Maitri in TwinityTechCrunch writes that Metaversum has received another 4.5m Euros to further develop Twinity, a “virtual world which re-creates the world’s cities for real-looking avatars to wander around.”

Twinity’s owner Metaversum, which has taken a totally different tack to the likes of Second Life, won the backing from existing investors Grazia Equity and Balderton Capital, which joined BFB BeteiligungsFonds Brandenburg from InvestitionsBank des Landes Brandenburg, which is managed by BC Brandenburg Capital and KfW. As you can tell the startup is based in Germany. The funding will be used for development and expanding internationally.
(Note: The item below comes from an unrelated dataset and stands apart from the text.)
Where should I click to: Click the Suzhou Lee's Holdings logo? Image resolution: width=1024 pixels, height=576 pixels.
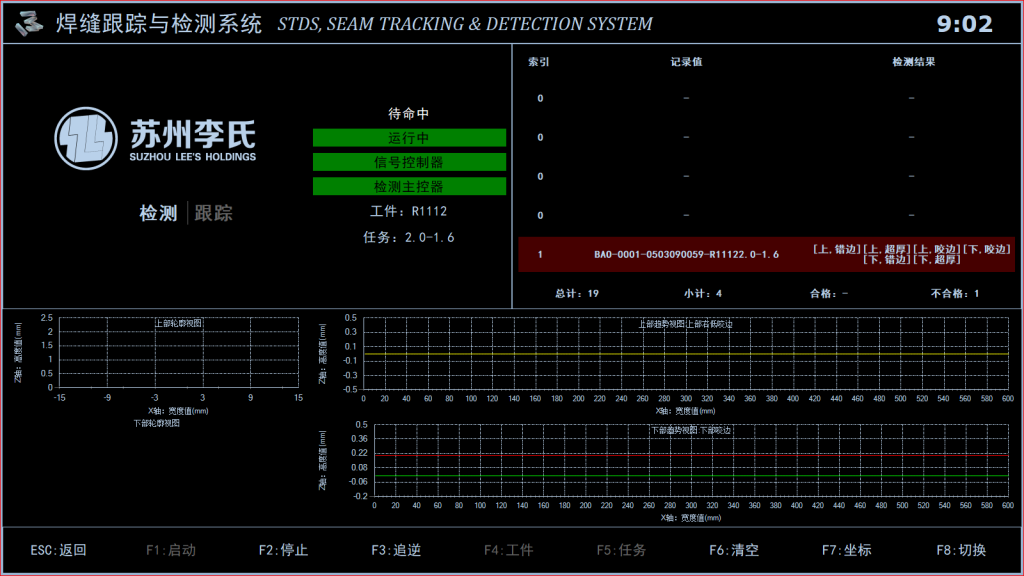tap(156, 138)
… In Twinity, members use real profiles and realistic-looking avatars. A virtual Berlin is in public beta right now, but a virtual Singapore is set to follow this summer, and London is under construction (much like the real London if you are familiar with its roads).
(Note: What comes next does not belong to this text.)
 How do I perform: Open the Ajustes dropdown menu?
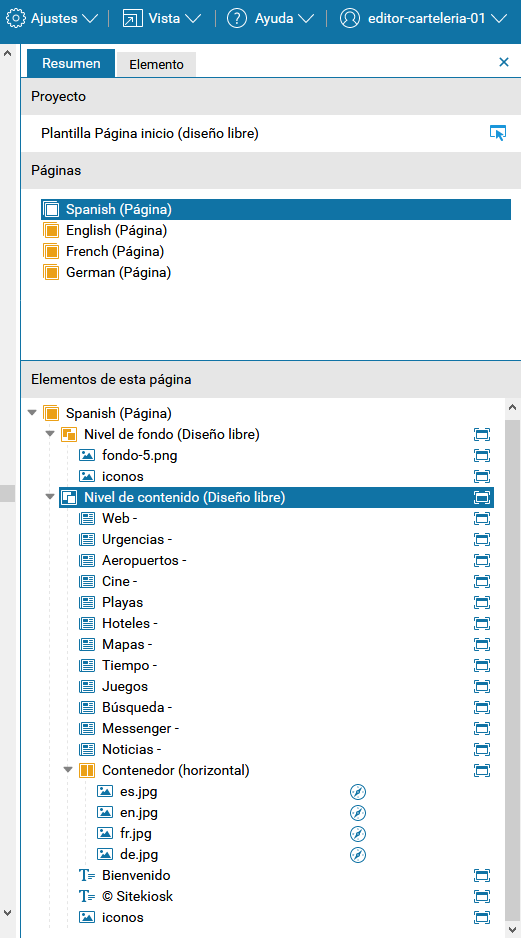(x=51, y=19)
As someone working in developing true-3d digital cities and interested in this concept from a modeling & simulation standpoint, I bit the bullet, made an account, created an avatar and dropped into virtual Berlin.  Having never been to Berlin, I don’t know how the buildings and overall layout compare with the actual city, but a pop-up map tells you where you are.  After getting used to the mouse+keyboard interface, I walked around what is essentially a first-person “shooter,” teleported into an address inside a building (no interaction with entrances and egresses – a limitation of this “real” city) and took a peek around.  The insides of buildings, even individual users’ apartments, have a high level of detail built in, but not to the point where you can interact with furniture or look out a window and see the building or street across the way.
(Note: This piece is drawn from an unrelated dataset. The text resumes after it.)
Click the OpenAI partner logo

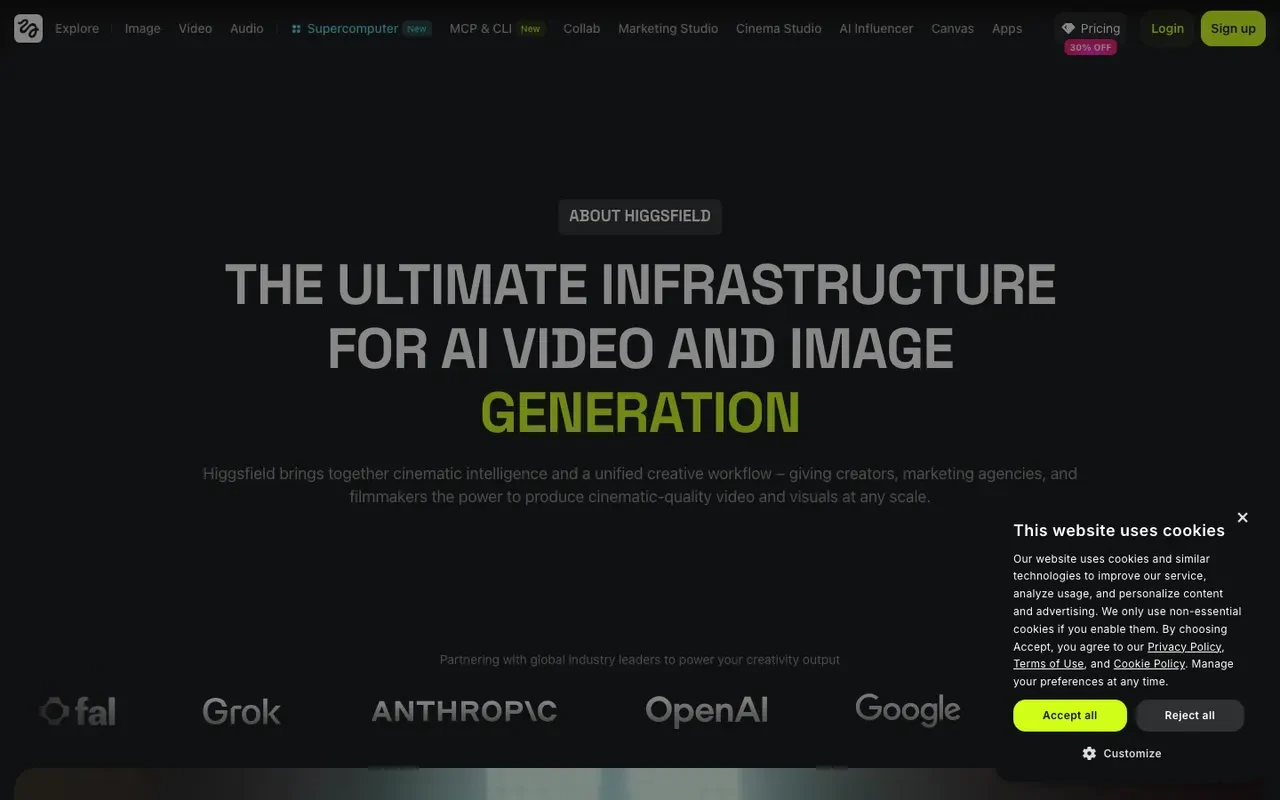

Granted that much like Second Life, Twitter, Facebook or any social client, this medium is ripe for marketing (I was immediately inundated with travel adverts, movie posters & MySpace-quality music) and making hundreds of “friends” you’ll never meet in real life.  Yet, it is a great way to get a feel for an existing city without traveling there and has implications for defense (a Twinity-like Baghdad or Kabul with simulated human interaction could provide our troops with advance situational awareness), urban planning (virtually put up and take down infrastructure) and the various navigation and intelligence needs addressed by interactive-at-any-scale digital cities.  The only thing that can make these virtual worlds more interesting is dynamic buildings and conditions, i.e. the introduction of thunderstorms, tornadoes, rising sea levels, flooding, terrorist attacks, demolitions or Godzilla and their effects on Greater Metropolitan Virtual Singapore or Digital London.  Of course, this requires accurate, multiphysics modeling acting on material properties built into solid models, but that is where “virtual” ought to be headed.

Geek moment: As a huge fan of  Snowcrash, which popularized the term “avatar,” I can’t help but notice the company is called Metaversum.  Perhaps this will be a better environment than Second Life in which to create my virtual study filled with electronic books.

TechCrunch | Twinity scoops a further €4.5m to develop 3D cities

Update: This post brought up the difference between a virtual world and a digital city. I would refer to Twinity Berlin as a virtual world made to look like the real world, while every aspect of a digital city (all the way from the flyover cityscape to a window) is properly georeferenced and fully interactive to the extent that street-building entrances are navigable, accurate views from windows are rendered and the entire city (and its buildings) can be stored in an information model.  Right now, virtual worlds look amazing, while digital cities are more representationally accurate.  The merger of the two would be ideal.